“Then tell me yourself. Who are you, Jennifer?”
She smiled politely and settled back into her chair. “Sit down, and I’ll tell you. Turn the camera on. Let’s finish.”
Alan did as she asked. The light had all but gone from the world outside, and he drew shut the curtains. He gestured for Mark to return to his place at the sound board. In a couple of minutes they were ready to record. He resumed his seat and took a deep breath.
“Tell me what you want to tell me,” he said.
“Lionel was a monster. He was charming and funny when he needed to be, but once you got right down to it, he only cared about what he wanted. Power. Over the people in his life, over his actors, and over me. Especially over me.” As she continued to speak—describing Lionel’s exacting direction, his rages, the way he eroded her will over a period of several days before the barn scene, insulting her abilities and criticizing her appearance when she disrobed for the night’s shoot, leaving her vulnerable and defenseless—that rancid odor intruded into the room once more: first an unpleasant tickle in the nose, swelling quickly into the brute stink of decay.

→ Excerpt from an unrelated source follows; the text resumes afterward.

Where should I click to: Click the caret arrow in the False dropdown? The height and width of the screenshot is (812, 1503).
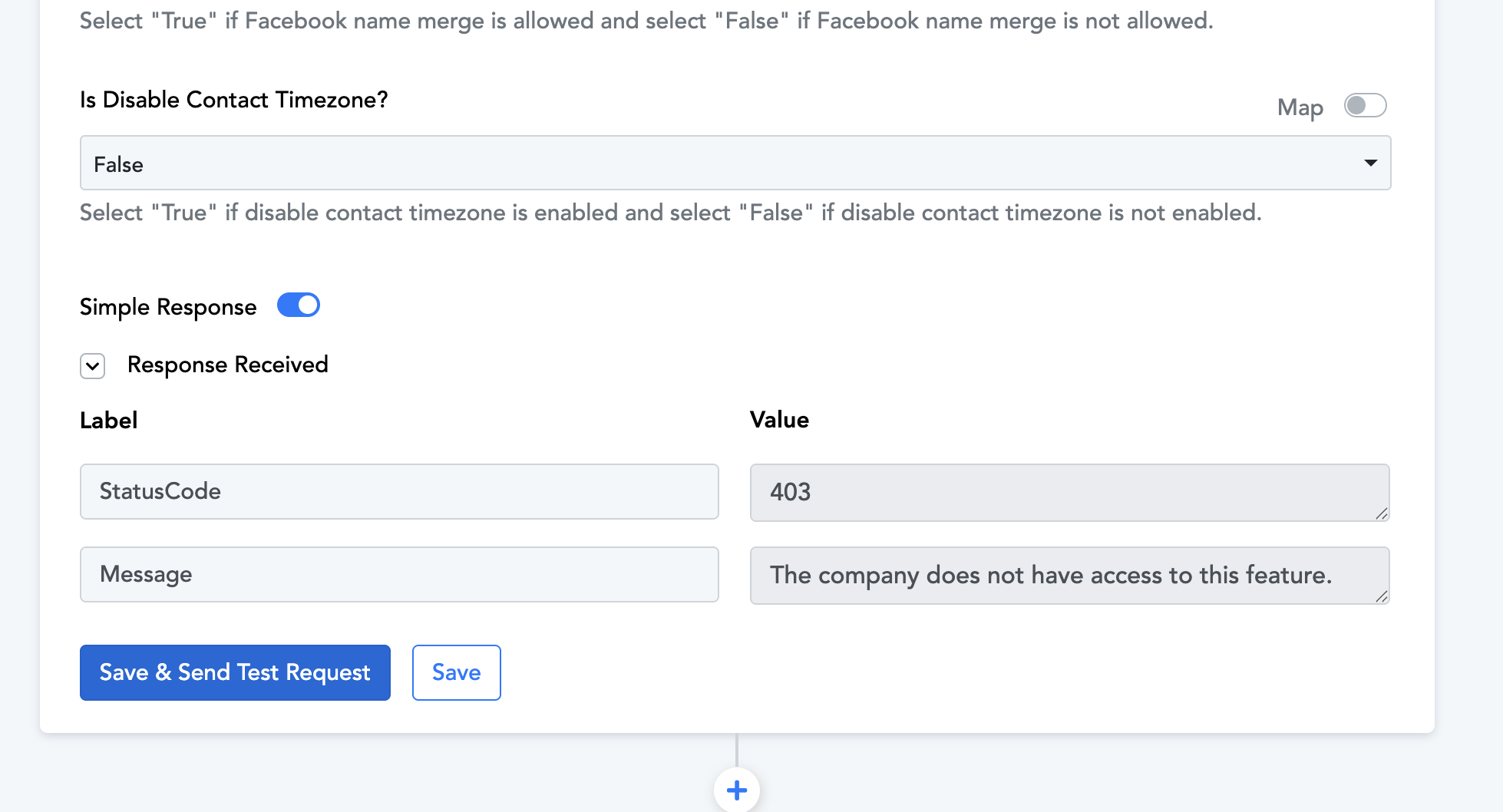click(1370, 163)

Alan ignored it for as long as he could bear to; then he pulled his shirt up over his mouth, squeezing shut his watering eyes. Jennifer continued talking for a few seconds, then trailed to a stop. She made no effort to cover her nose, nor did she seem offended by the smell. She only seemed sad.
“Jesus,” Alan said. “What is that?”
She continued as if he hadn’t said anything. “When I realized what had happened—what had moved into me—I came out here. I wanted to be far away from people so it couldn’t hurt anyone. I wanted to isolate it. Lionel didn’t care. He followed me, and I was too weak to refuse him. He wanted to feed it and see what happened. He wanted to make a documentary—the film that would make him a star. The two of them together overwhelmed me for a while. But Lionel didn’t last long. The people loved me.” She stopped. “Well. It was really the demon they loved. But they thought it was me. Maybe that’s the same thing. They did what I wanted them to do.”

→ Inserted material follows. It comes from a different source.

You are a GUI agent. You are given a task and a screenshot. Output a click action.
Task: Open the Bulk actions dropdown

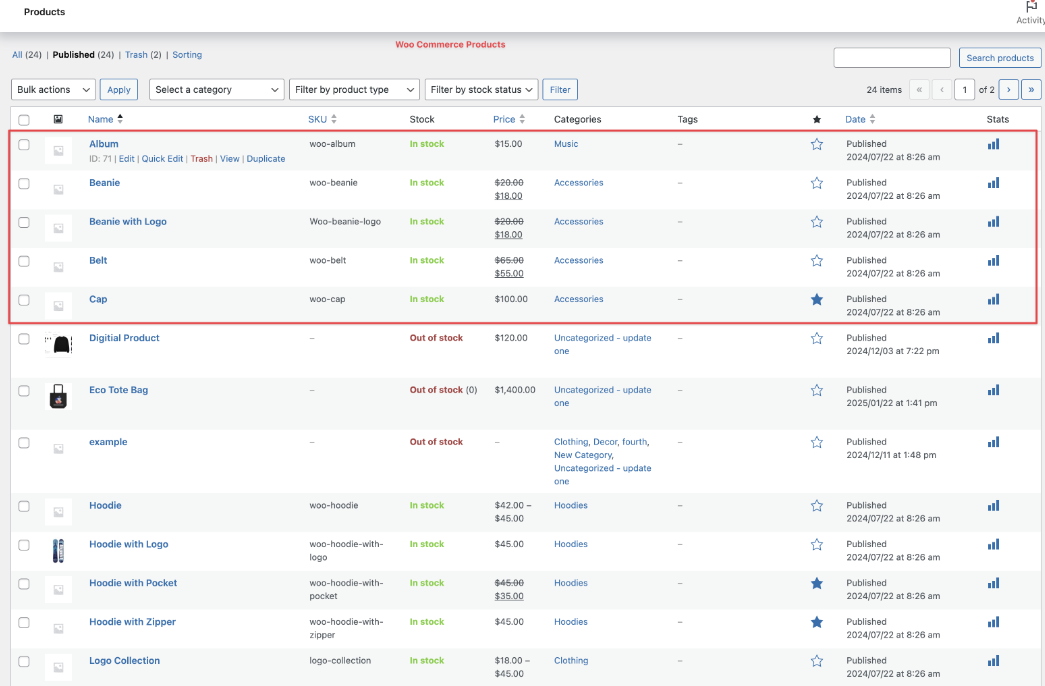(54, 90)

Somebody killed him…a mob of folks tore him to pieces.
“So Lionel was filming when he was here? Where are the reels?”
“Under the house.”
“Buried? They might be ruined.”
“Not buried. In the nest.”
“What are you talking about, Jennifer?”
“After Lionel was gone, it was just the two of us. It was strong, but I was stronger. I locked myself in this house, cut myself off from everyone. I killed it, finally. I starved it. It took years. So many years.” She put her hands on her chest, her belly. “It’s rotting inside me now.”
Alan fought back a wave of nausea. His head swam. “What do you mean? What do you mean it’s rotting inside you?” He stood up, for what purpose he wasn’t sure. He was confused. He needed fresh air. The stink had grown even worse. It was like something physical in his throat. “What did you show Mark?” he said. “What was it?”

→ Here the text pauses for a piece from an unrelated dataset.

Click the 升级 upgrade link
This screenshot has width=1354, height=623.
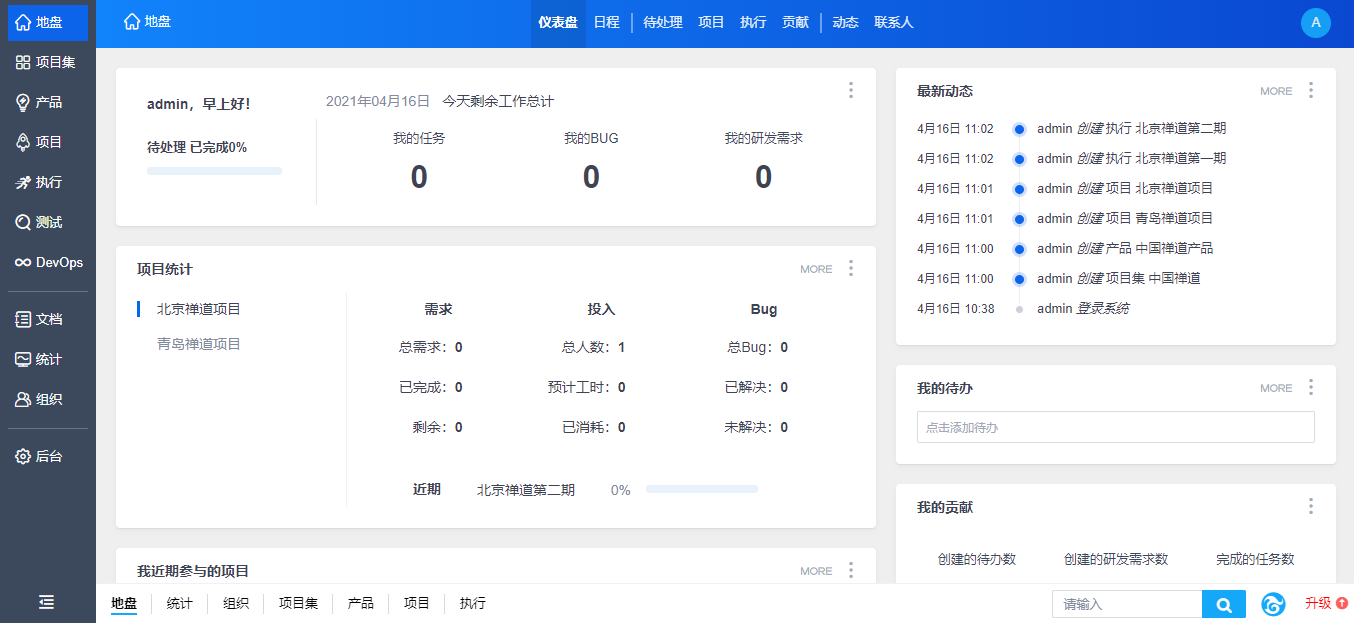tap(1325, 603)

From the corner, Mark started weeping. He didn’t try to stifle it; he sounded like a child who had lost something, or was lost himself.
“I didn’t mean to.” Jennifer’s voice trembled, her resolve crumbling. “When he told me I was crazy, I just—I got so angry. I lost control for a minute. I didn’t mean to hurt him.”
“Jennifer. Please let me see.”
“Not here,” she said. She rose from her chair and headed down the hallway to her bedroom. The stink of decay followed her. She left a tarry sediment on the floor with each footstep. Alan put the camera onto his shoulder and followed.
Her bedroom was unlit, the bed itself upturned and leaning against the wall, its underside covered in a heavy layer of dust. A great hole had been excavated in the floor, rough steps descending in a steep gradient. Darkness pulsed from inside it.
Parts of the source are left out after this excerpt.